I bought one not sure the brand but just returned it instead of using it, seemed like a pain to clean.


----------



## tropics (Apr 29, 2016)

b-one said:


> I bought one not sure the brand but just returned it instead of using it, seemed like a pain to clean.


Thanks I am picking one up in the morning,see how it goes

Richie


----------



## b-one (Apr 29, 2016)

tropics said:


> b-one said:
> 
> 
> > I bought one not sure the brand but just returned it instead of using it, seemed like a pain to clean.
> ...



Looking forward to the q-view!


----------



## SmokinAl (Apr 30, 2016)

Saw one on another thread, it looked like it worked pretty well.

Al


----------



## dirtsailor2003 (Apr 30, 2016)

I have leg racks and like to use them.
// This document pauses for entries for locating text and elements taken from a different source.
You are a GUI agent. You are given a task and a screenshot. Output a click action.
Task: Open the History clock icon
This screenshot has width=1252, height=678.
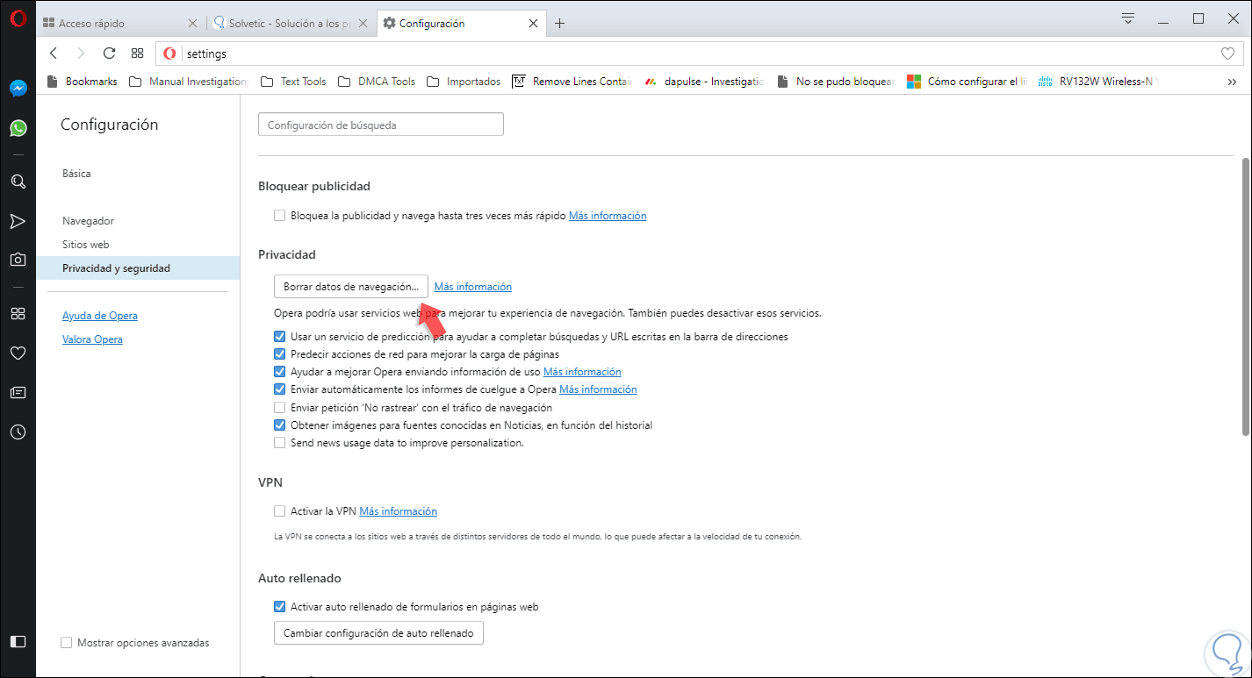tap(18, 432)
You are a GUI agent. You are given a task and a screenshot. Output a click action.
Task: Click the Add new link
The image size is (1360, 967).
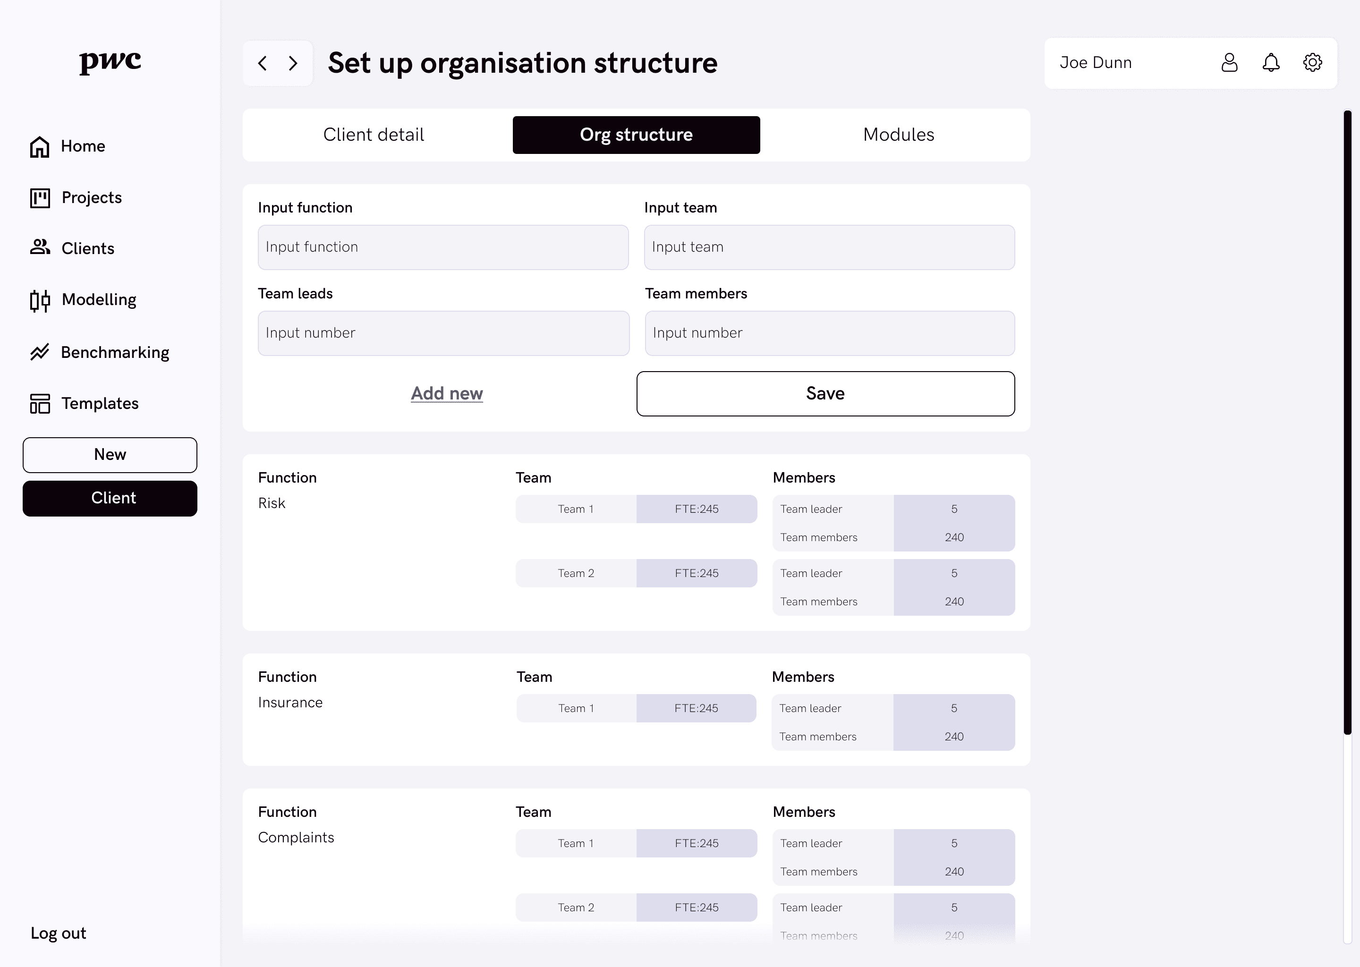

Mine have folding legs and are dishwasher safe. I can get more legs in the smoker by hanging them.


----------



## tropics (May 1, 2016)

This rack is not that good,legs did not want to stay on it.I wound up tying them to do the cook.













100_4036.JPG



__ tropics
__ May 1, 2016






Cooked













100_4046.JPG



__ tropics
__ May 1, 2016


----------



## dirtsailor2003 (May 1, 2016)

tropics said:


> This rack is not that good,legs did not want to stay on it.I wound up tying them to do the cook.
> 
> 
> 
> ...



You need bigger chicken legs down there!


----------



## WaterinHoleBrew (May 1, 2016)

Richie, sorry the rack didn't work the way ya was wanting !  Drums look great though !   Thumbs Up


----------



## tropics (May 1, 2016)

dirtsailor2003 said:


> You need bigger chicken legs down there!


These legs were almost touching the drip pan


WaterinHoleBrew said:


> Richie, sorry the rack didn't work the way ya was wanting ! Drums look great though !


I found another type looks like they stand up in it.

Richie


----------



## b-one (May 1, 2016)

Looks like you got some great color on those legs.


----------